#### [EXERCISE]
Rewrite the rows from the line containing "Identify the location" through the end of the rows as a numbered list, with blank lines and pictures left out.

SOURCE RECORDS: Begin

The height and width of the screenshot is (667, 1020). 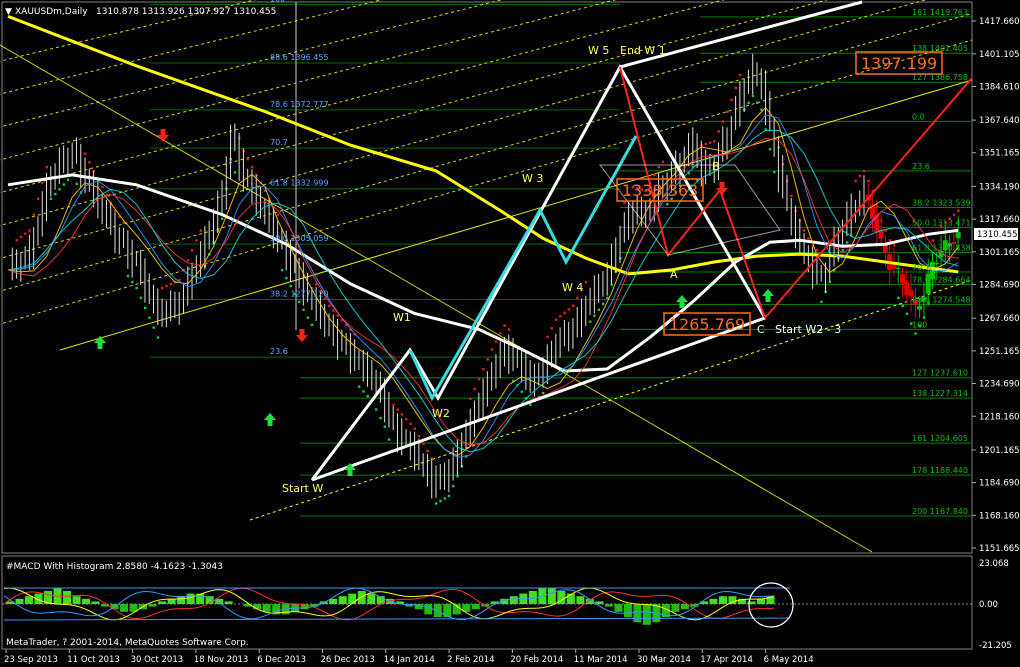 What do you see at coordinates (282, 660) in the screenshot?
I see `x-tick-label: 6 Dec 2013` at bounding box center [282, 660].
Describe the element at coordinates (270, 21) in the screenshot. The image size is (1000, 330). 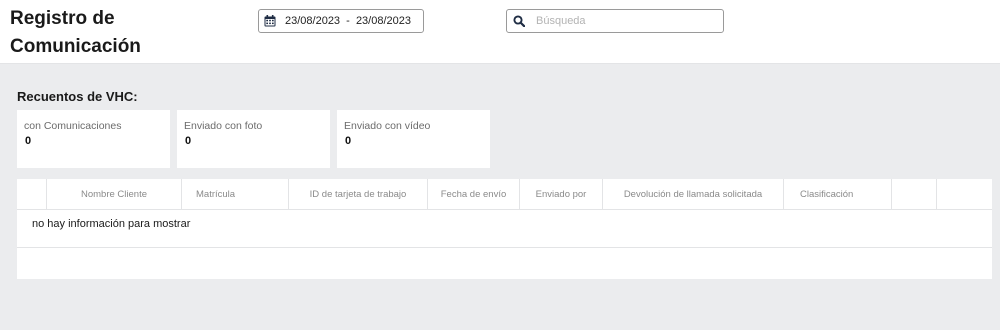
I see `calendar-icon` at that location.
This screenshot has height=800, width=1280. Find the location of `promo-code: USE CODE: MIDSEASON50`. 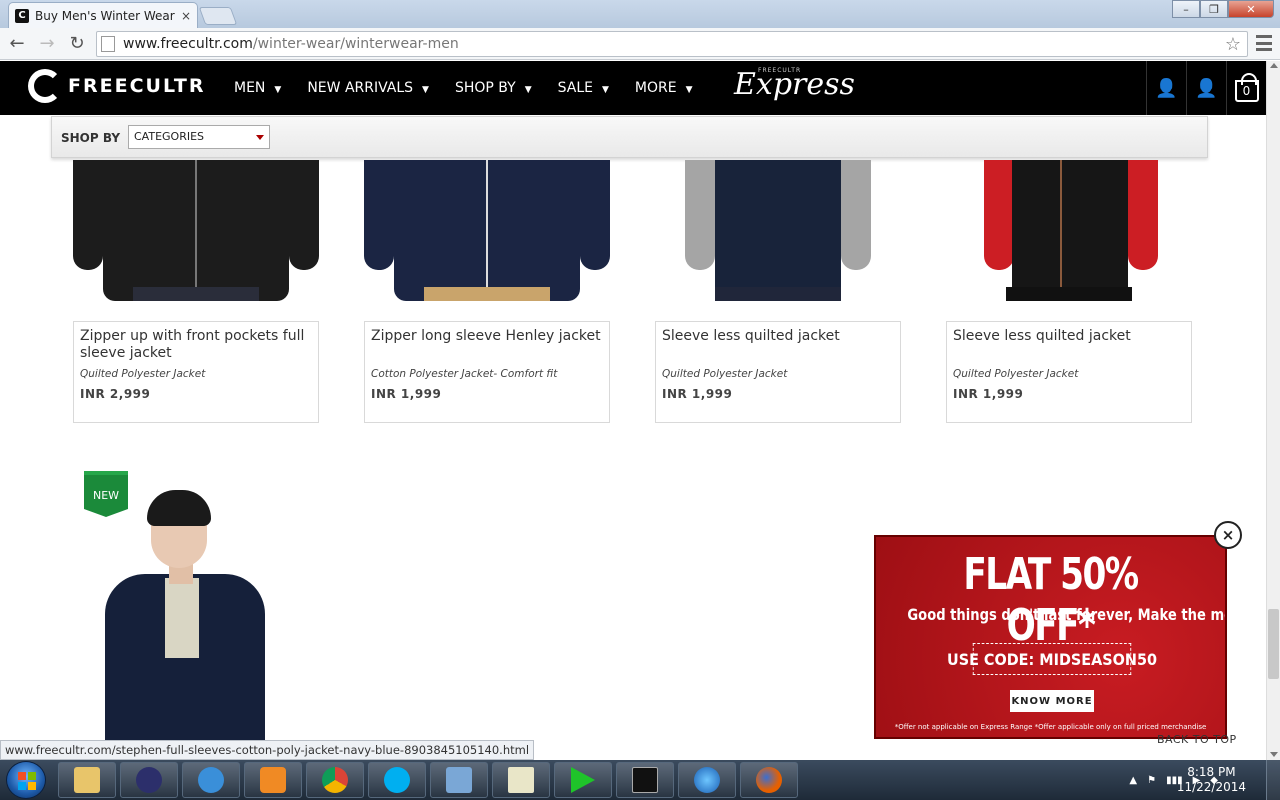

promo-code: USE CODE: MIDSEASON50 is located at coordinates (1052, 659).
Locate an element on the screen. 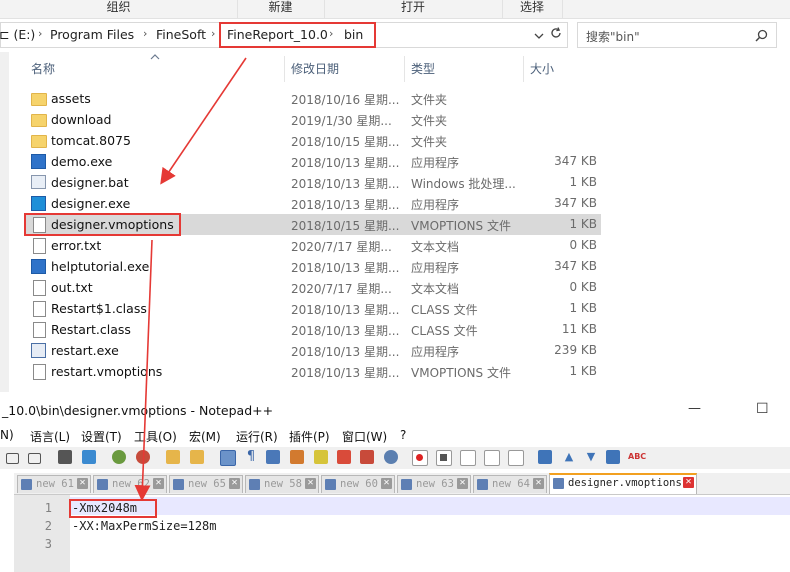 This screenshot has height=572, width=790. annotation-arrows is located at coordinates (190, 280).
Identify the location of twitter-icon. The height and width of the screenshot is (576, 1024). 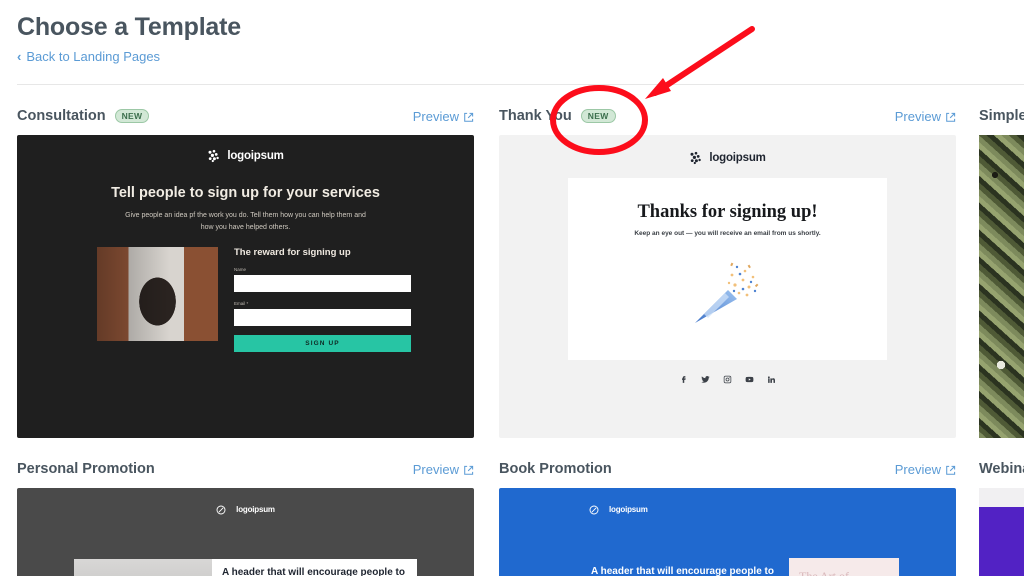
(706, 380).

SOURCE RECORDS: End

#### [RESULT OF THE TASK]
1. Identify the location of twitter-icon. The height and width of the screenshot is (576, 1024). 
2. (706, 380).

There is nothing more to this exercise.